Regarding future changes, Redig emphasizes that the increase in the retirement age should occur gradually and in parallel with increasing life expectancy. He is calling for a slow increase in pensions, linked to the inflation rate, not wages. This is necessary in order to avoid large pension increases, as occurred in the past, without endangering the pension system. After all, the German pension system is based on social solidarity, in which the pension is based on length of service and wage levels. Private provision and statutory health insurance could be combined to secure the financial basis in old age.

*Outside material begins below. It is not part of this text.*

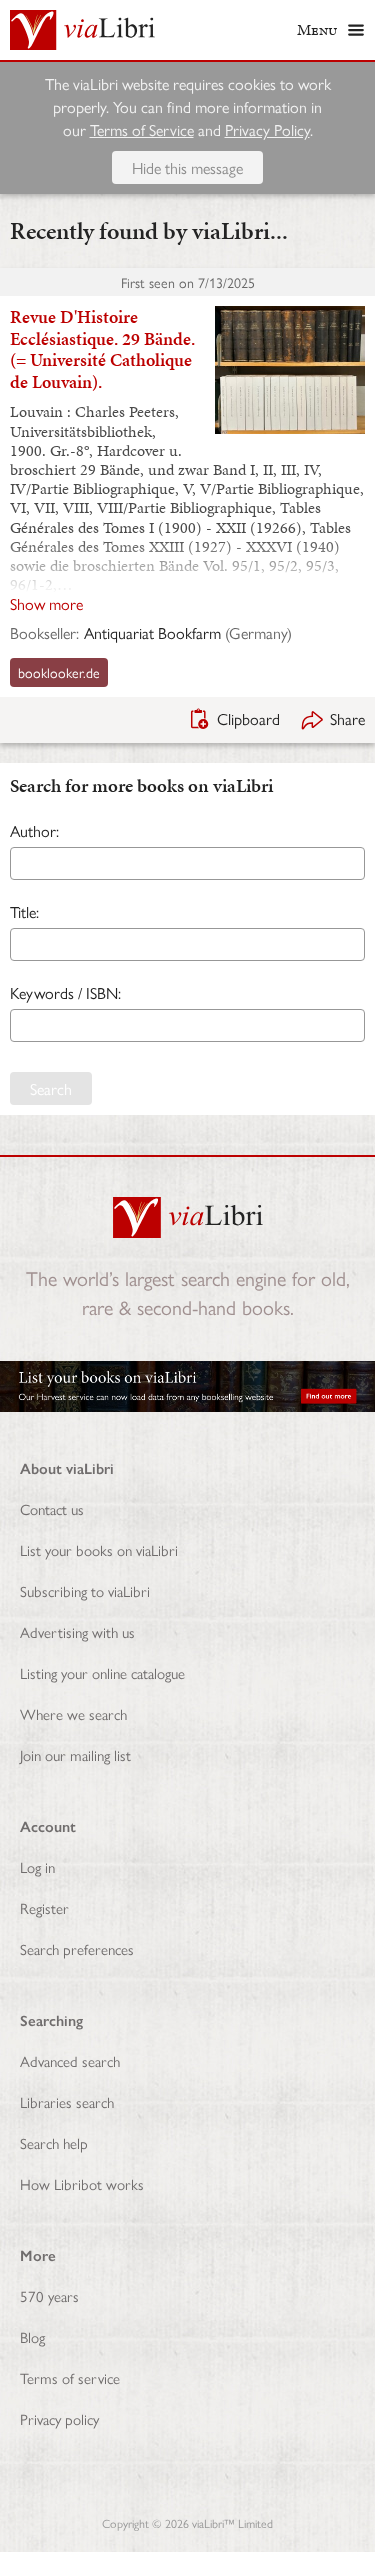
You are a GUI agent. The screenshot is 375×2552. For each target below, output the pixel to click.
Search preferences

Pension package 2025 to secure retirement provision

In parallel to these proposals, the Federal Cabinet, led by Federal Labor Minister Bärbel Bas, approved the 2025 pension package. This package sends a clear message to all generations: “Pensions remain stable and fair.” A key point of the bill is the extension of the holding line for the pension level until 2031. This specifically means that the pension level should be kept stable at 48 percent until 2031, which is of crucial importance for many people in old age, as the statutory pension often represents the main income.

Another important aspect is the full implementation of the mother's pension III, which closes an existing gap in justice by recognizing three years of child-rearing time for children born before 1992. This measure contributes not only to the stability of the pension system, but also to equality, which is fundamental in a changing society. In addition, it is made easier for people who have reached the standard retirement age to return to employers, so that they can continue to work voluntarily.

The next steps and their meaning

According to the Federal Cabinet's wishes, the implementation of these measures should be completed by the end of the year. Mother's pension III is planned for January 1, 2027, with the possibility of retroactive payments. The financing of these additional services amounts to around five billion euros per year, which is to be raised from tax revenue. Increasing the lower limit of the sustainability reserve from 0.2 to 0.3 monthly expenses also plays a role in securing future pension adjustments. The sustainability factor in the pension adjustment formula will be suspended until 2031, resulting in higher pension adjustments.

All of these measures together are intended to strengthen confidence in the stability and performance of the statutory pension insurance after 2031. It remains to be seen how the political debates about pension reform will go and what influence these proposals will have on the realities of life for people in Germany. The coming months promise to be exciting, both in terms of pension policy and the discussion about raising the retirement age.